At his campaign rally, Mr. Suozzi said his "fight is not with the Democrats" and groups backing Mr. Spitzer, but with leaders of both parties who have not tackled taxes and other headaches for voters.

"New York needs a strong chief executive with a proven record of government reform and results," Mr. Suozzi said, citing his record helping Nassau recover from near-bankruptcy in 2001.

At a news conference after his speech, Mr. Suozzi said he was campaigning in Brooklyn, Queens, the Bronx, and on Staten Island this weekend because he was "sending a direct message to Eliot Spitzer that I'm leaving no stone unturned."

Asked about that statement, Mr. Spitzer, who lives on the Upper East Side of Manhattan, would not comment directly in a brief interview on Saturday.

Instead, he said: "I have been and will be running a campaign based on what I have done for seven years, which is to walk right into the buzz saw of the status quo to change New York for the better. I will visit every town and county and speak to every voter."
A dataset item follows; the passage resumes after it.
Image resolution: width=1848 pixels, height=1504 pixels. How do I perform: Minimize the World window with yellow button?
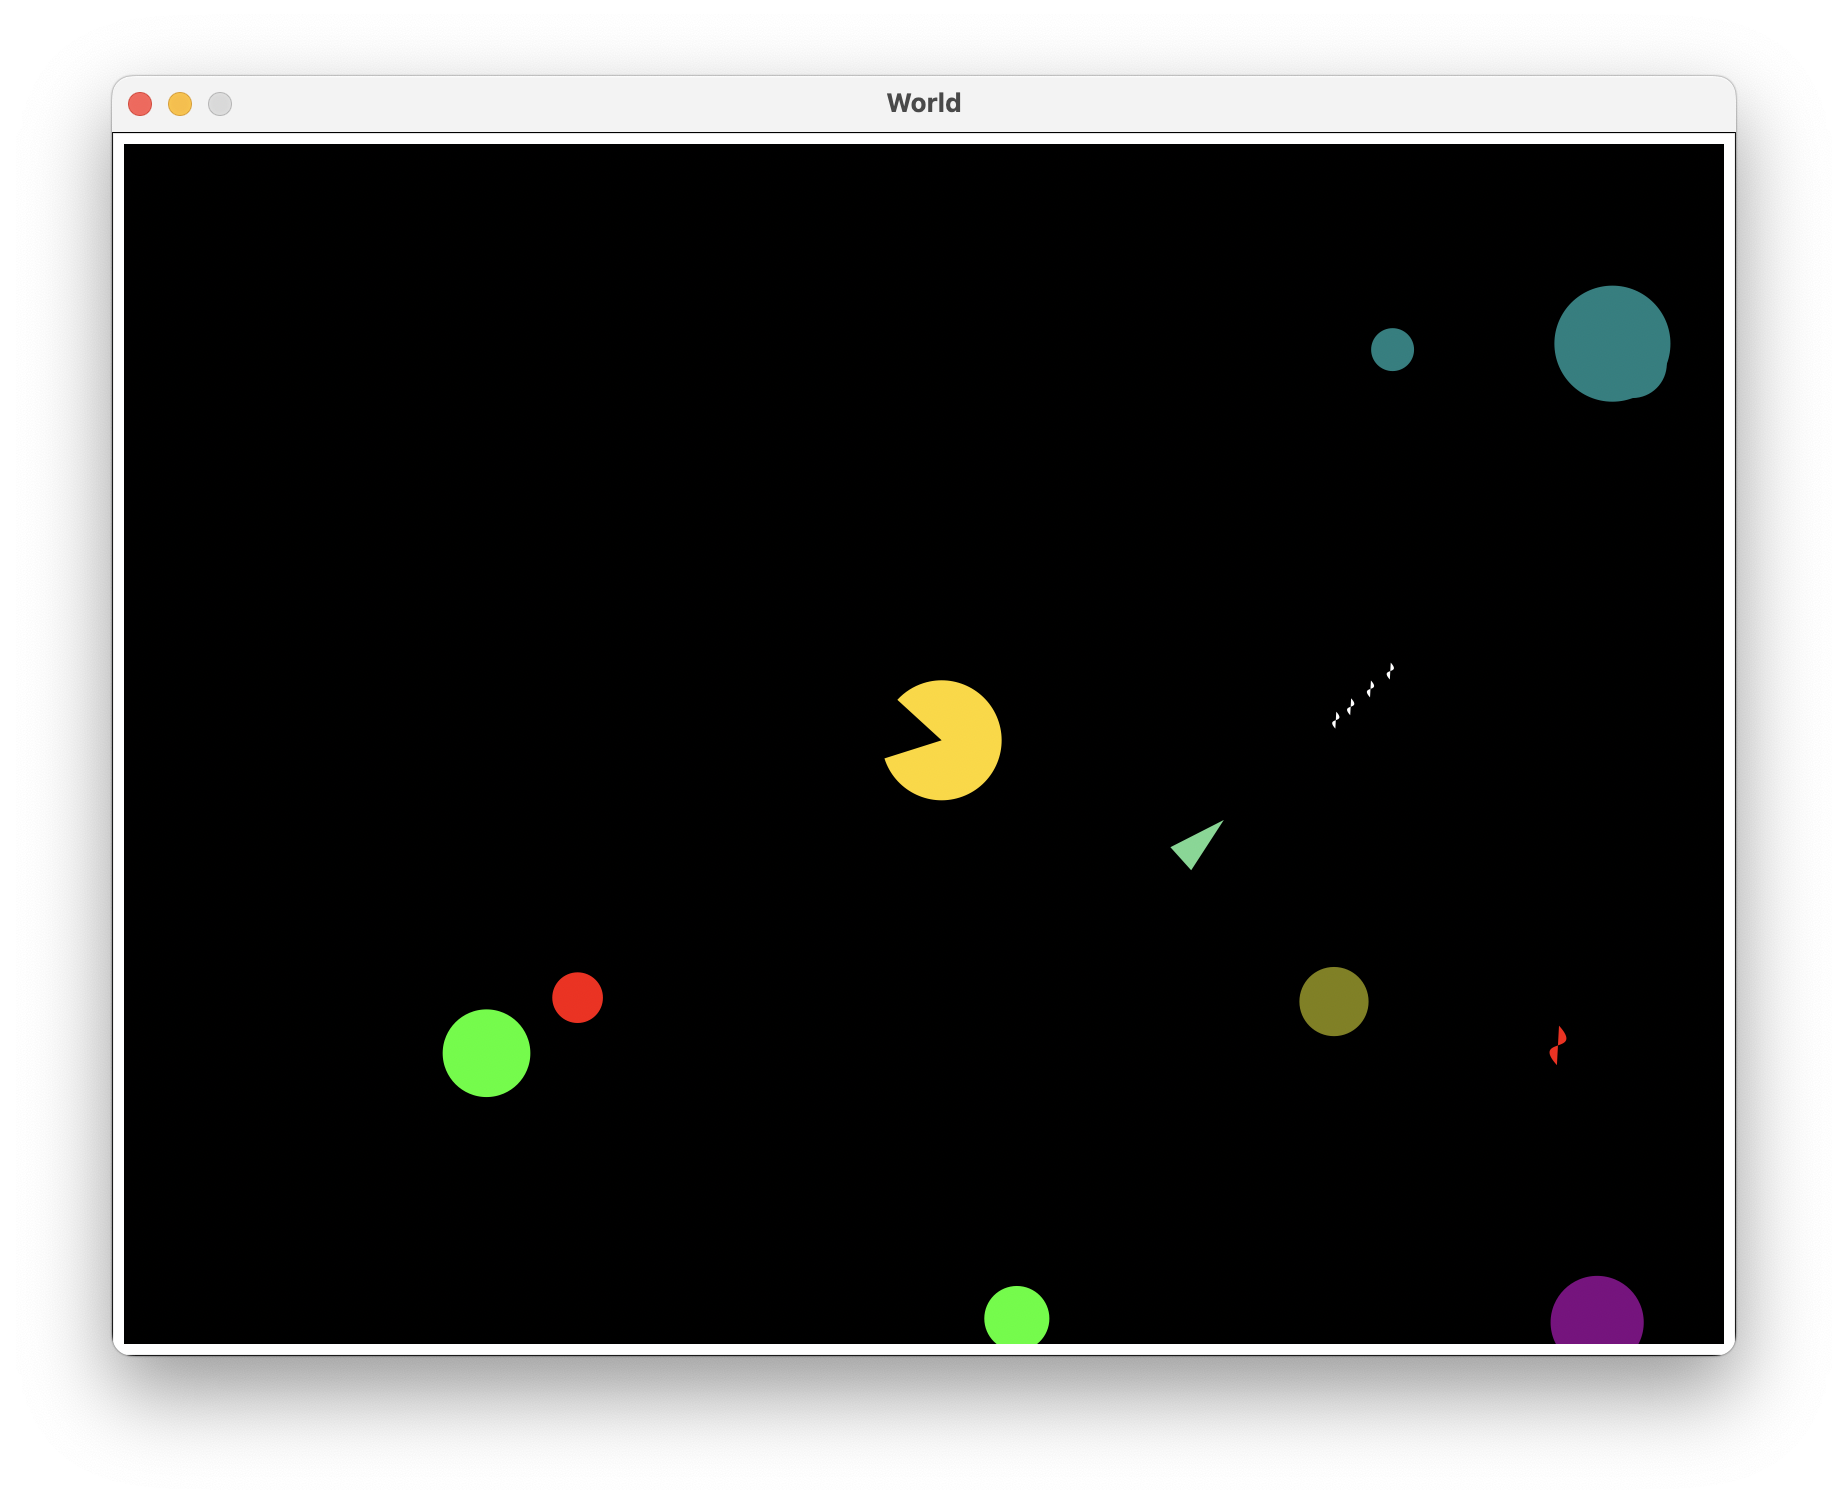tap(180, 104)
Democratic allies of Mr. Spitzer also say that Mr. Suozzi is a political unknown statewide whose chances are being intensified by news media eager for a political battle. They also question his opposition to gay marriage and his attacks on what opponents call partial-birth abortion, saying he is acting like a Republican.

When pressed, though, most of them acknowledge that Mr. Suozzi is the kind of politician who many voters statewide have historically related to: A handsome Italian-American Catholic from the suburbs whose grandparents were poor immigrants and who has proved appealing to some Nassau Republicans.

Still, Spitzer advisers say they do see Mr. Suozzi as a threat. They say they will work with party leaders to try to deny him an automatic spot on the September primary ballot; if he cannot win support at the party convention in May, he will have to gather tens of thousands of voters' signatures to be on the ballot.

This move is not one the Spitzer camp would use on a mere nuisance challenger, political analysts say.

"Our poll numbers say Suozzi's nowhere, but it's early, and there's this history of anti-establishment Democrats pulling upsets," said Maurice Carroll, director of the Quinnipiac University Polling Institute. "Will he get anti-Spitzer Wall Street money? It looks like he will get some. He's an attractive guy, he has a track record, and New Yorkers love outsiders."

The lore of the outsider holds strong appeal for Mr. Suozzi, who idolizes and sometimes quotes Theodore Roosevelt, Al Smith, and Robert F. Kennedy. His aides cite Mr. Kennedy's 1968 race for president; they also draw confidence from Mr. Carey's victory over another Democrat, Howard Samuels, in 1974, and Mr. Cuomo's win over New York City Mayor Edward I. Koch in the primary in 1982.

They also recall Mayor Michael R. Bloomberg's modest poll numbers a year ago, when he was running for re-election, and Andrew Cuomo's lead in early polls for the Democratic nomination for governor in 2002. Mr. Cuomo dropped out before the primary.

Still, Suozzi supporters are not counting on Mr. Spitzer to falter.

"It's a fallacy to say we just need Eliot to stumble," Mr. Jacobs said. "New Yorkers love outsiders, and they'll love Tom."